Brief A: Transcribe the First Amendment article between "Of course it" and "other state officials.", inclusive.
Brief B: Name every person the First Amendment article quotes responding to Trump's indictment.

Given passage:
· · · · ·

The First Amendment put the ball in your lap – and Republican leaders’

Many of Donald Trump’s prominent fans have been inciting and threatening violence since his indictment last week, in newly brazen, martial language.

Rep. Clay Higgins (R-LA) described the federal indictment of Trump as “a perimeter probe from the oppressors” in a tweet with other language calling on his followers to prepare for war, not elections. Rep. Andy Biggs (R-AZ) was more explicit: “we have now reached a war phase. Eye for an eye.” And Kari Lake, who mimicked her idol Trump by refusing to accept her loss in last year’s Arizona gubernatorial race, responded to his latest indictment by saying that anyone who wants “to get to” Trump will have to get through her and 75 million Americans like her, most of whom she said are card-carrying members of the NRA (National Rifle Association). Lake added preposterously, “that’s not a threat, that’s a public service announcement.”

Embed from Getty Images

Of course it was a threat, and in many other countries it would also be a crime to threaten or incite violence against prosecutors or other state officials.

But none of this is illegal in the United States, which has the most speech-protective national law in the world. U.S. law allows people to make a wide variety of awful assertions in public, from hate speech to incitement to violence. This constitutes a unique, daring bet that democracy and social peace can be protected from dangerous speech in some way other than criminalizing it – with something other than law. The alternative we ostensibly rely on is the marketplace of ideas, but it’s not working now, since the Republicans who could keep the market functioning have bowed out of it.

Under the landmark U.S. Supreme Court case of Brandenburg v Ohio, incitement of violence not only isn’t criminal, it is protected by the First Amendment of the U.S. Constitution, unless the incitement is likely to bring “imminent lawless action.” Rep. Higgins’ and Biggs’ tweets are far from that narrow category. It’s also worth noting that by the time someone incites violence so effectively that it’s likely to be followed by imminent lawless action, (usually violence of some kind), it’s too late to prevent that violence.

· · · · ·

Listed entries:

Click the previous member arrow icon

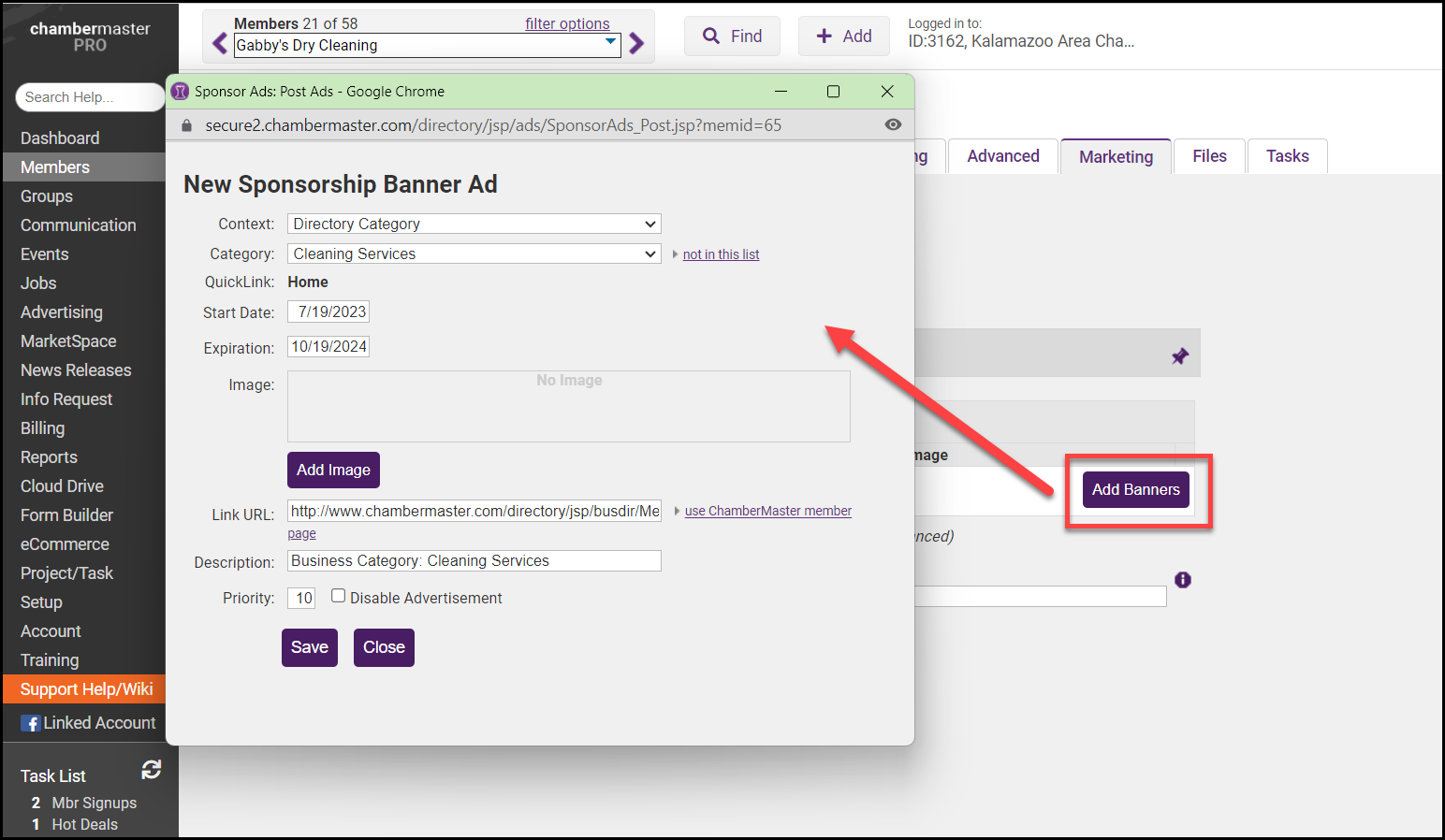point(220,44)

· · · · ·

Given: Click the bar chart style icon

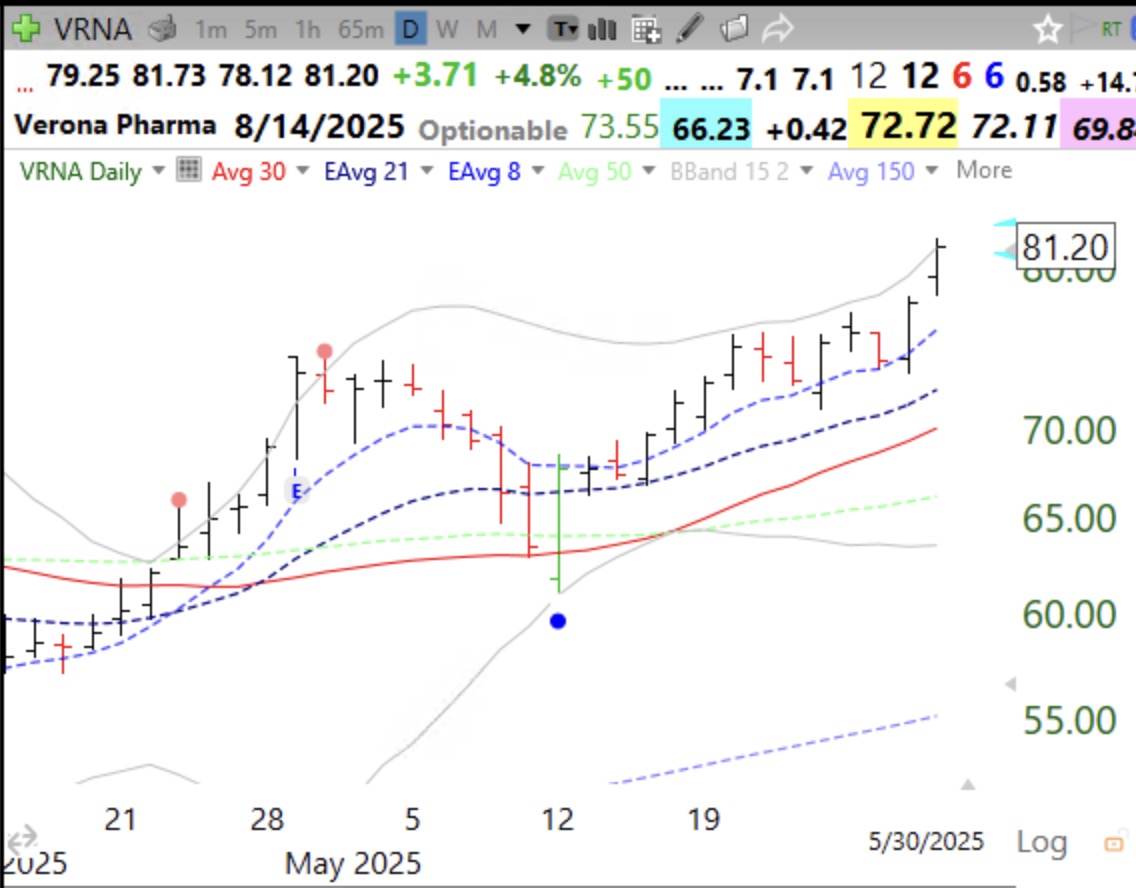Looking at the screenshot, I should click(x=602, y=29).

· · · · ·

Worked solution A:
Of course it was a threat, and in many other countries it would also be a crime to threaten or incite violence against prosecutors or other state officials.

Worked solution B:
Rep. Clay Higgins (R-LA)
Rep. Andy Biggs (R-AZ)
Kari Lake